The computer, the internal combustion engine or cardboard, which is the most valuable invention? We can think, so we don’t need a computer. We can walk, so we don’t need a car, but if we didn’t have cardboard, how would Amazon deliver our stuff? Would they have to wrap our stuff in tissue paper? That gets un-tenable when it rains.
The importance of cardboard to our culture is, I believe, on a par with space travel and the technology that allows us to speak to and see someone in Tonga through our computer for as little as 2 tenths of a cent per month. All we need to do is find someone in Tonga willing to speak to us.
Raw cardboard fresh from the factory is, by itself benign, but configured into box form it houses those niceties of our civilization such as flat screen TV’s auto parts and candy. Cardboard, neither card, nor board, but somewhere in between is ubiquitous and while utile, can also mislead.
Let me explain. The packaging of an item on the shelf of a gourmet food emporium; for example, a package of individual Almond Rocha®, is more likely to be sold if we fall for the packaging.
Let’s say a given package which is 10 inches long by 2 inches wide by 1 inch deep looks like it could contain as many as 10 or 15 Almond Rochas. Although there’s a huge one represented on the package, it only contains 2. Why? The package is the selling point. Don’t be distracted by other indications on the package. Remember those little disclaimers that say, ‘Some settling of contents may occur?” That’s a ruse! Why would you care if ‘contents settle?’ You’re not suing them. When there’s only 2 pieces (Of anything) in the package, and they are too cheap to add molded parts that would hold them in place, why would you care?
It’s like big government; you expect a fair shake, but don’t get a lot. It’s almost as if the packaging is more important than the product.
In a business course somewhere in a college close to a large city that caters to self motivated marketing mayvens, an untenured assistant professor wearing a sleeveless vest, white shirt and bow tie is regaling the students on the value of packaging. That speaks for itself.
The question I’m raising here is what do we do with the box when the computer’s been delivered? Save it. If there’s a problem and we need to send it somewhere, you need the original box. This is a common scam we’re not aware of until we have torn that box apart and thrown it away which happens to a lot of products.
We’re ‘savers’ and taken to the next level, American’s are ‘stuff junkies’ which you can see from the great amount of ‘store your stuff facilities’ being built.
What do we see in the chain link cages which make up these compendiums of crap? Cardboard boxes. Still not broken down flat, so as to save space, most are still in their original configuration because we haven’t figured out the tab ‘A’ into slot ’B’ thing yet.

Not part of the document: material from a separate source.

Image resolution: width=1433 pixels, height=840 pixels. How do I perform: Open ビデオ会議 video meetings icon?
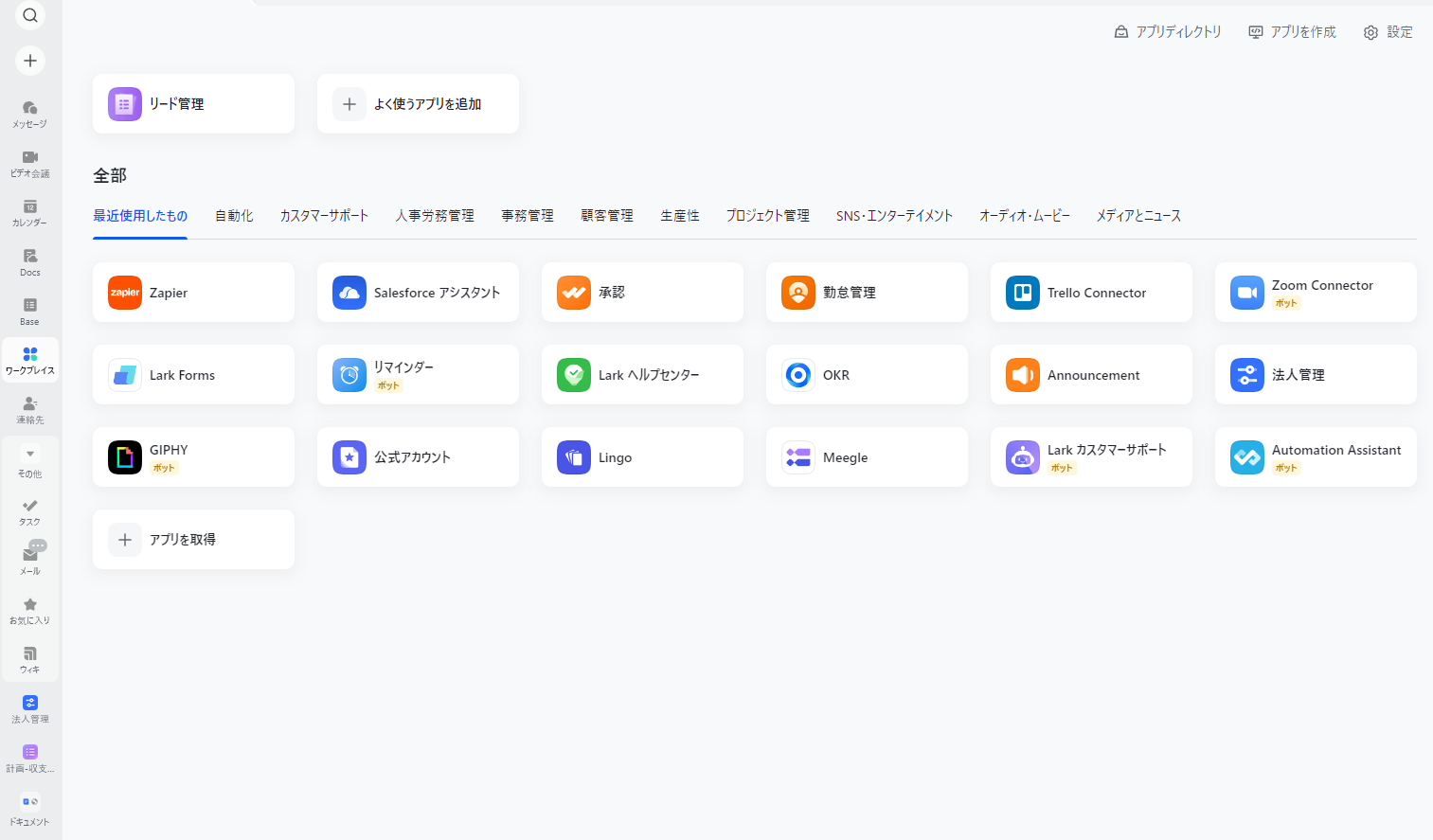point(30,163)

That means we’re basically storing air, not density. We’ve probably saved more cardboard than the law allows, and, it seems, we’ve created a whole industry dedicated to it. We can recycle 100 pounds of cardboard into some of those coffee cup sleeves you get at Starbucks to keep your hand from burning, or we can continue to store it in case civilization breaks down and we have to send it back. Then we’ll go to Tonga, where cardboard is as rare as an individual Almond Rocha®.